**TEXTE À LIRE**
☆ ☆ ☆
La Passagère a ceci de commun avec Dialogues des carmélites que l’aspect global du spectacle est imposé par le livret : sauf à s’appeler Dmitri Tcherniakov, difficile d’habiller les religieuses autrement qu’en religieuses, et difficile d’habiller les détenues d’Auschwitz autrement qu’en détenues d’Auschwitz. L’action est partagée entre les scènes se déroulant pendant la guerre, dans le camp, et celles qui ont lieu plusieurs années après, à bord d’un paquebot : on se sentirait scandaleusement frivole en trouvant le navire moins joli à Iekaterinbourg qu’à Bregenz, et l’essentiel se situe véritablement ailleurs que dans les décors et les costumes. On passe rapidement d’un lieu à l’autre, comme le veut le livret, et la direction d’acteurs est efficace, sans histrionisme.

La musique de Weinberg se situe quelque part entre Chostakovitch, son mentor (en particulier pour la « valse du commandant »), Prokofiev et Britten, et Oliver von Dohnányi en fait ressortir toute la force à travers cette modernité tempérée. Sur le plateau, l’œuvre est servie par de belles et opulentes voix slaves, en particulier par des voix féminines aux graves impressionnants. Natalia Karlova a la générosité nécessaire à camper Marta, « la Madone du camp », comme elle est surnommée ironiquement par les gardiens. Nadejda Babintseva est aussi convaincante en femme rattrapée par son passé qu’en Aufseherin ayant conservé une part d’humanité. Les rôles masculins sont un peu moins lourds, qu’il s’agisse du ténor Vladimir Tcheberyak ou du baryton Dmitri Starodoubov. A côté des quatre personnages principaux s’affaire toute une équipe de rôles secondaires, à commencer par Katia, qui a supplanté Marta dans le cœur de son ancien fiancé Tadeusz, ici interprétée avec beaucoup de sensibilité par Olga Tenyakova. On remarque aussi les interventions de Natalia Mokeeva dans le rôle d’Yvette, prisonnière française au timbre argentin.

Mettre la Shoah en musique ? Salutaire devoir de mémoire, ou détestable provocation ? Question difficile s’il en est, à laquelle Mieczysław Weinberg apporte une réponse édifiante avec son opéra La Passagère présenté, ici, pour la première fois en Russie, dans sa représentation scénique, captée à l’opéra d’Ekaterinbourg. Un DVD qui prend valeur de document indispensable, conciliant à la fois, découverte musicale et témoignage historique.
☆ ☆ ☆
**CONSIGNE**
Recopiez le passage du texte sur La Passagère allant de « La Passagère a » jusqu'à « efficace, sans histrionisme. » inclus, en rebaptisant « paquebot » en « transatlantique ». La liste qui suit n'a aucun lien avec le texte sur La Passagère.

**DONNÉES DISPONIBLES**
☆ ☆ ☆
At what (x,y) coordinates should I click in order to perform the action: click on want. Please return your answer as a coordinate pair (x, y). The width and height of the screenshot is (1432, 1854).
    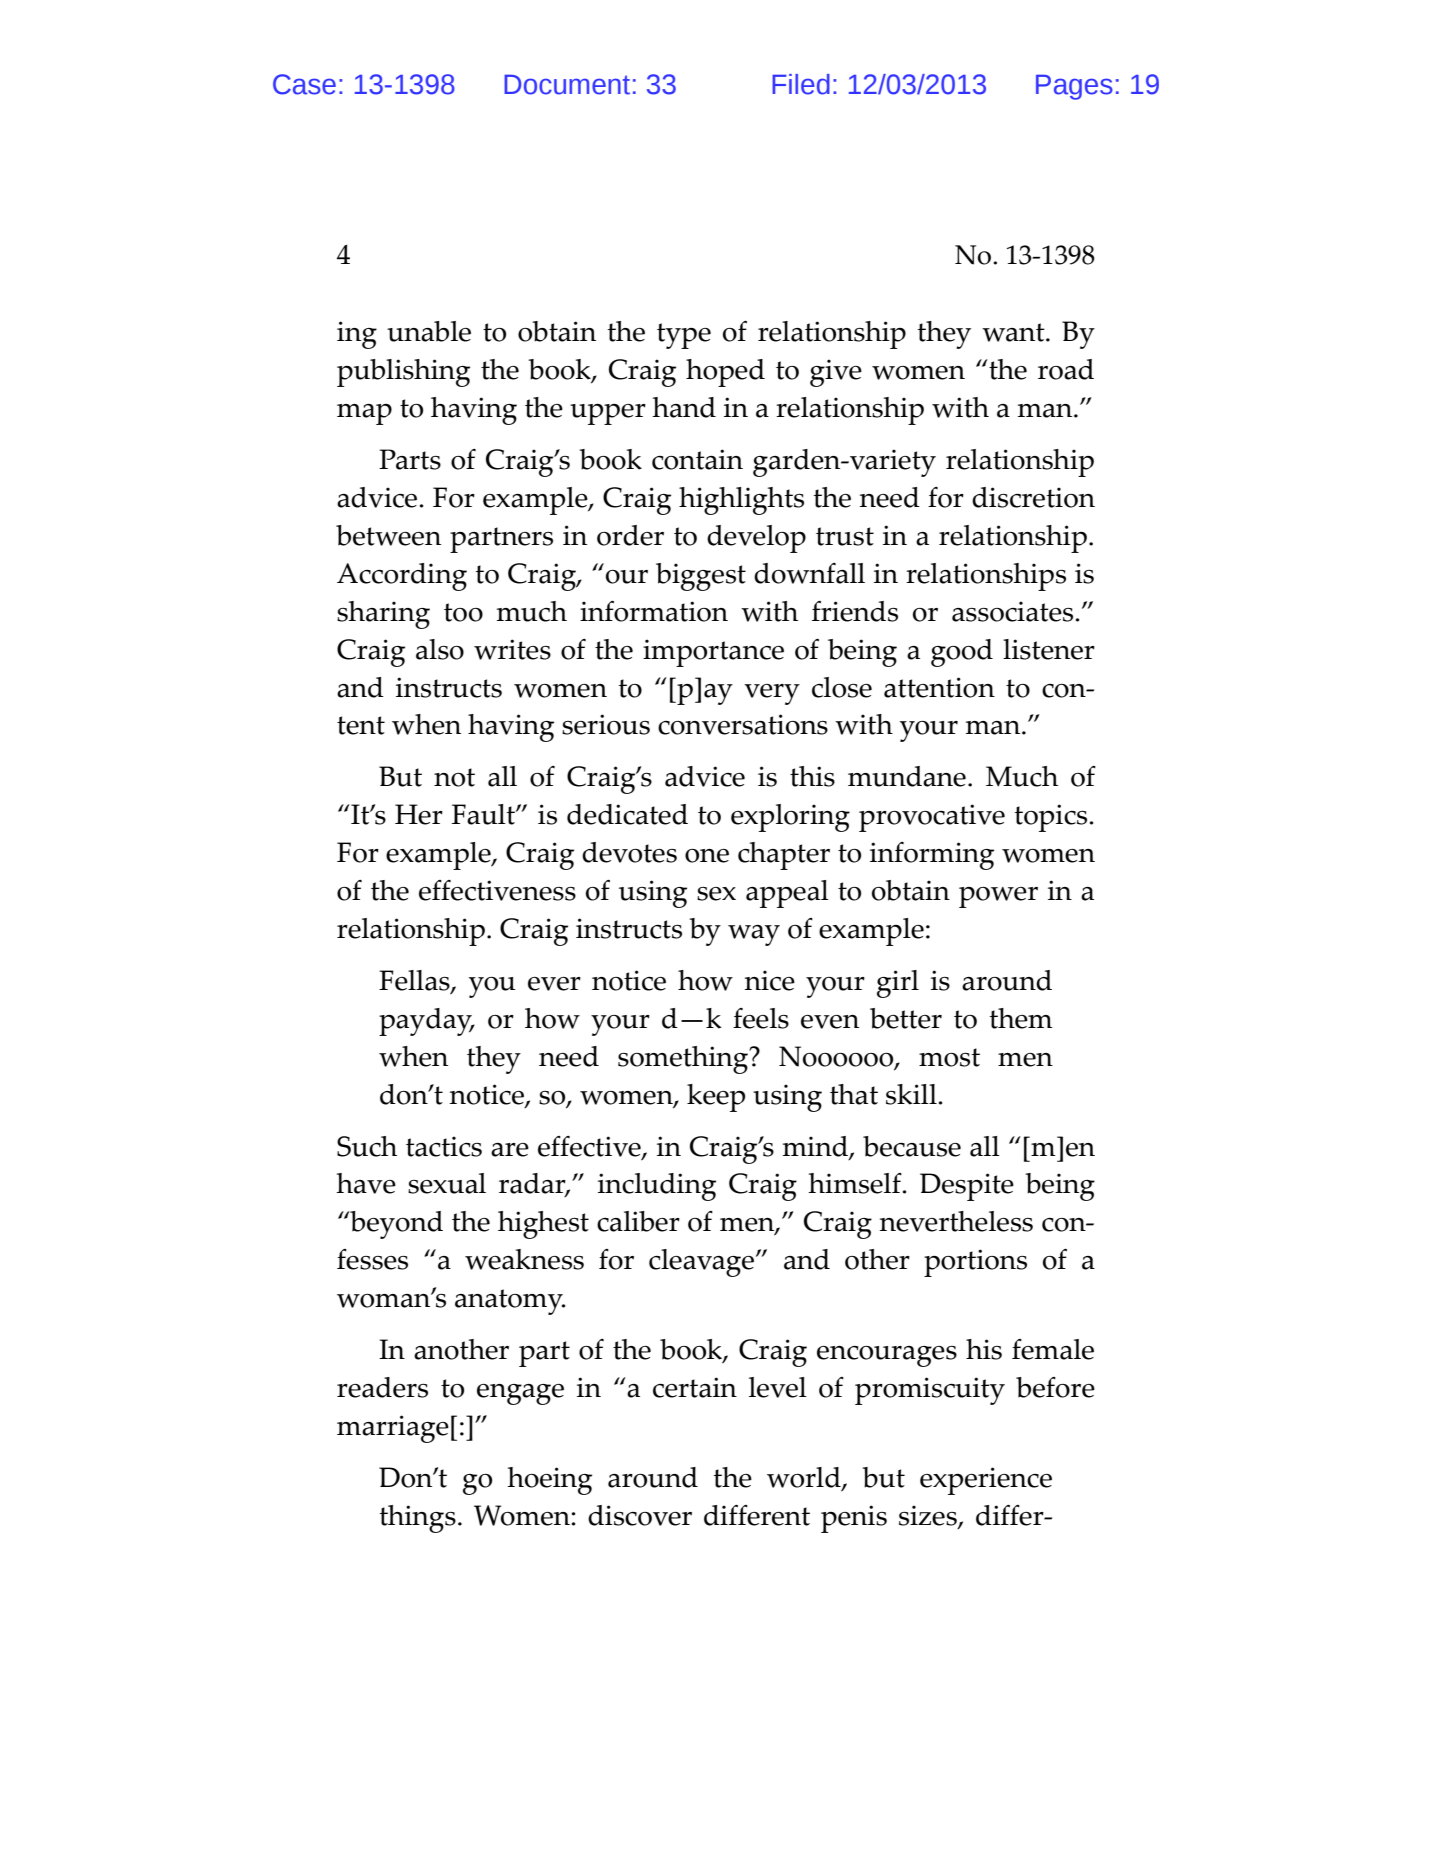
    Looking at the image, I should click on (1014, 332).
☆ ☆ ☆
**CORRIGÉ**
La Passagère a ceci de commun avec Dialogues des carmélites que l’aspect global du spectacle est imposé par le livret : sauf à s’appeler Dmitri Tcherniakov, difficile d’habiller les religieuses autrement qu’en religieuses, et difficile d’habiller les détenues d’Auschwitz autrement qu’en détenues d’Auschwitz. L’action est partagée entre les scènes se déroulant pendant la guerre, dans le camp, et celles qui ont lieu plusieurs années après, à bord d’un transatlantique : on se sentirait scandaleusement frivole en trouvant le navire moins joli à Iekaterinbourg qu’à Bregenz, et l’essentiel se situe véritablement ailleurs que dans les décors et les costumes. On passe rapidement d’un lieu à l’autre, comme le veut le livret, et la direction d’acteurs est efficace, sans histrionisme.